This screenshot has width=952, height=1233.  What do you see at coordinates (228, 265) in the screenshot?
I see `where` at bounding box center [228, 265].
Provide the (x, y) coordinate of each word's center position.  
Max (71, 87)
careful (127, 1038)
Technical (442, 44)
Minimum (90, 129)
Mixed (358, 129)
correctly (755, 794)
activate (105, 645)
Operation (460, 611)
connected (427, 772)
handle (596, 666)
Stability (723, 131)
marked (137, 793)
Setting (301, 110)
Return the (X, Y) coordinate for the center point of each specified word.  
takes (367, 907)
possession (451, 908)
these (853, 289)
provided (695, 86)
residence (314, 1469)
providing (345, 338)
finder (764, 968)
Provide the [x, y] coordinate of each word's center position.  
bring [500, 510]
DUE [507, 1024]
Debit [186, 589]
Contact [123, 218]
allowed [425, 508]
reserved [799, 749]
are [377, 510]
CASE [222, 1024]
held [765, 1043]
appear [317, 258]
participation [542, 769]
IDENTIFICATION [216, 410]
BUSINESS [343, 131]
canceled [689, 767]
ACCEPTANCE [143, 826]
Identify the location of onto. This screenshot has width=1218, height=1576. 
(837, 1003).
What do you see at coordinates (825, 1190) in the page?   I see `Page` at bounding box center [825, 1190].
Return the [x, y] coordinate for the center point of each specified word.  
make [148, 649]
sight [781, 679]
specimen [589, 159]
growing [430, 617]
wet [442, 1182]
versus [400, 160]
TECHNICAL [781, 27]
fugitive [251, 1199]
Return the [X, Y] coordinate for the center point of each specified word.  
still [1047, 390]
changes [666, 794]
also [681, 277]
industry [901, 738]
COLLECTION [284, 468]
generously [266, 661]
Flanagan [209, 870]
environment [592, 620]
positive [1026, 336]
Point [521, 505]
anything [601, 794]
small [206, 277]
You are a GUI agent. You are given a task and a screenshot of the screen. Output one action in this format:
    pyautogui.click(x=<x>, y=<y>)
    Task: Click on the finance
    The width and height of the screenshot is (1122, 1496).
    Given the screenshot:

◇ ◇ ◇

TASK: Put every line of the listing above into a numbered list, omitting any blank lines.

SOLUTION FOR THIS TASK:
1. This screenshot has width=952, height=1233.  What do you see at coordinates (228, 265) in the screenshot?
2. I see `where` at bounding box center [228, 265].
3. Provide the (x, y) coordinate of each word's center position.  
4. Max (71, 87)
5. careful (127, 1038)
6. Technical (442, 44)
7. Minimum (90, 129)
8. Mixed (358, 129)
9. correctly (755, 794)
10. activate (105, 645)
11. Operation (460, 611)
12. connected (427, 772)
13. handle (596, 666)
14. Stability (723, 131)
15. marked (137, 793)
16. Setting (301, 110)
17. Return the (X, Y) coordinate for the center point of each specified word.  
18. takes (367, 907)
19. possession (451, 908)
20. these (853, 289)
21. provided (695, 86)
22. residence (314, 1469)
23. providing (345, 338)
24. finder (764, 968)
25. Provide the [x, y] coordinate of each word's center position.  
26. bring [500, 510]
27. DUE [507, 1024]
28. Debit [186, 589]
29. Contact [123, 218]
30. allowed [425, 508]
31. reserved [799, 749]
32. are [377, 510]
33. CASE [222, 1024]
34. held [765, 1043]
35. appear [317, 258]
36. participation [542, 769]
37. IDENTIFICATION [216, 410]
38. BUSINESS [343, 131]
39. canceled [689, 767]
40. ACCEPTANCE [143, 826]
41. Identify the location of onto. This screenshot has width=1218, height=1576. 
42. (837, 1003).
43. What do you see at coordinates (825, 1190) in the page?   I see `Page` at bounding box center [825, 1190].
44. Return the [x, y] coordinate for the center point of each specified word.  
45. make [148, 649]
46. sight [781, 679]
47. specimen [589, 159]
48. growing [430, 617]
49. wet [442, 1182]
50. versus [400, 160]
51. TECHNICAL [781, 27]
52. fugitive [251, 1199]
53. Return the [X, Y] coordinate for the center point of each specified word.  
54. still [1047, 390]
55. changes [666, 794]
56. also [681, 277]
57. industry [901, 738]
58. COLLECTION [284, 468]
59. generously [266, 661]
60. Flanagan [209, 870]
61. environment [592, 620]
62. positive [1026, 336]
63. Point [521, 505]
64. anything [601, 794]
65. small [206, 277]
66. You are a GUI agent. You are given a task and a screenshot of the screen. Output one action in this format:
67.     pyautogui.click(x=<x>, y=<y>)
68.     Task: Click on the finance
69.     The width and height of the screenshot is (1122, 1496).
70.     Given the screenshot:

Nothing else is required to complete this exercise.